An administrator can review lists and take appropriate action, which can be any of the following:

  • Leave the list as is.
  • Add the specific domain to the Allow list, if the domain is a federated partner that requires more than 1,000 legitimate, active requests on a consistent basis.
  • Block the federated domain from connecting to your organization. To do this, add the name to the Block list and revoke the certification (that is, move it to the revoked list) so that the TLS connection is automatically dropped upon initiation. The Block list takes precedence over the Allow list; if a domain exists in both lists, the domain is blocked. In this case, the configuration validation mechanism on the Edge Server also reports a warning-level event (14518), in case the overlap is unintentional.

Use the procedures in this section to monitor domains and the watch list and, if necessary, to manage individual domain connections.

To view federated domain connections and usage

  1. On an Edge Server running the Access Edge service, open Computer Management.

  2. In the console tree, expand Services and Applications, click Office Communications Server 2007 R2.

  3. In the details pane, click the Open Federation tab.

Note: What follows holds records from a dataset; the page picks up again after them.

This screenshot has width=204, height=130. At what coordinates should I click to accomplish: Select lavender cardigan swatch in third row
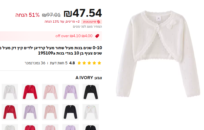click(70, 127)
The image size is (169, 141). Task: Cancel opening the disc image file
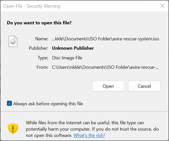pyautogui.click(x=144, y=86)
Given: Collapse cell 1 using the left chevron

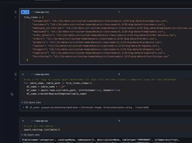Looking at the screenshot, I should [16, 17].
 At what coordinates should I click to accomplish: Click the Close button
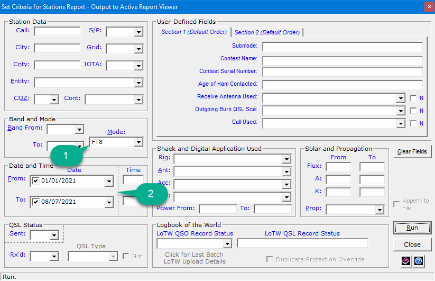(412, 244)
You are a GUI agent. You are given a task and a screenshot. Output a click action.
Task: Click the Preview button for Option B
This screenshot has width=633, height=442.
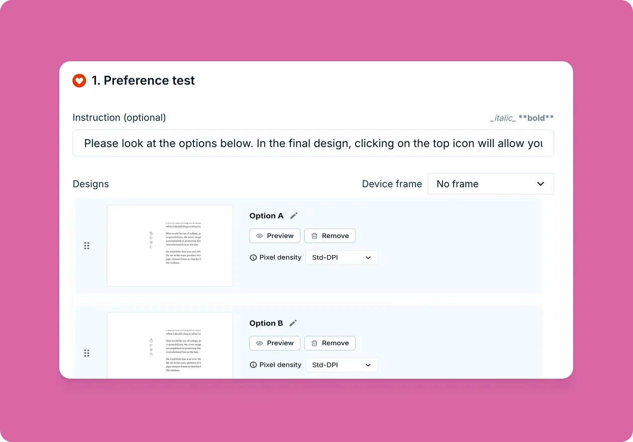[275, 343]
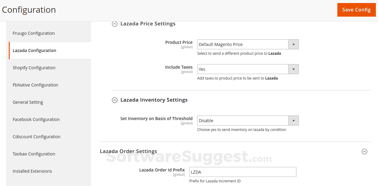Click the Save Config button
Viewport: 378px width, 186px height.
click(356, 10)
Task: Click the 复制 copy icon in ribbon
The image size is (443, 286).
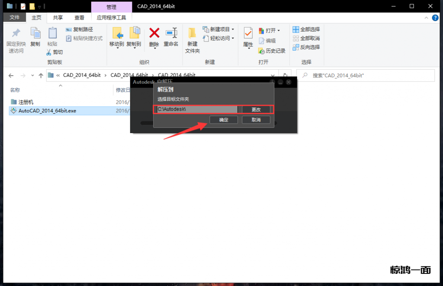Action: coord(35,33)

  4. Expand Domains and review the listed connections, looking for any activity that is out of the ordinary or suspicious, and then determine whether action is required for any domain.

  5. Expand Watch List and review the throttled connections, looking for any suspicious activity or domains that may require a higher level of trust, and then determine whether action is required.

To add an external domain to the Allow list

  1. On an Edge Server running Access Edge service, open Computer Management.

  2. In the console tree, expand Services and Applications, right-click Office Communications Server 2007 R2, and then click Properties.

  3. On the Allow tab, click Add.

  4. In the Add Federated Partner dialog box, do the following:

    • In Federated partner domain name, type the FQDN of the external SIP domain of the federated partner that you want to add to the list. This name should not already exist in the Allow list for this Access Edge Server. The name cannot exceed 256 characters in length.
    • If the federated partner does not publish its federation records for discovery or you want to establish a higher level of trust for the federated partner, in Federated partner Access Edge Server, type the FQDN of the Access Edge service that the federated partner uses for external connectivity. The name cannot exceed 256 characters in length.

To add an external domain to the Block list

  1. On an Edge Server running the Access Edge service, open Computer Management.

  2. In the console tree, expand Services and Applications, right-click Office Communications Server 2007 R2, and then click Properties.

  3. On the Block tab, click Add.

  4. In the Add Blocked SIP Domains dialog box, in SIP domain, type the name of the domain to be added to the list of blocked SIP domains. This name should be unique and should not already exist in the Block list for this Access Edge service. The name cannot exceed 256 characters in length.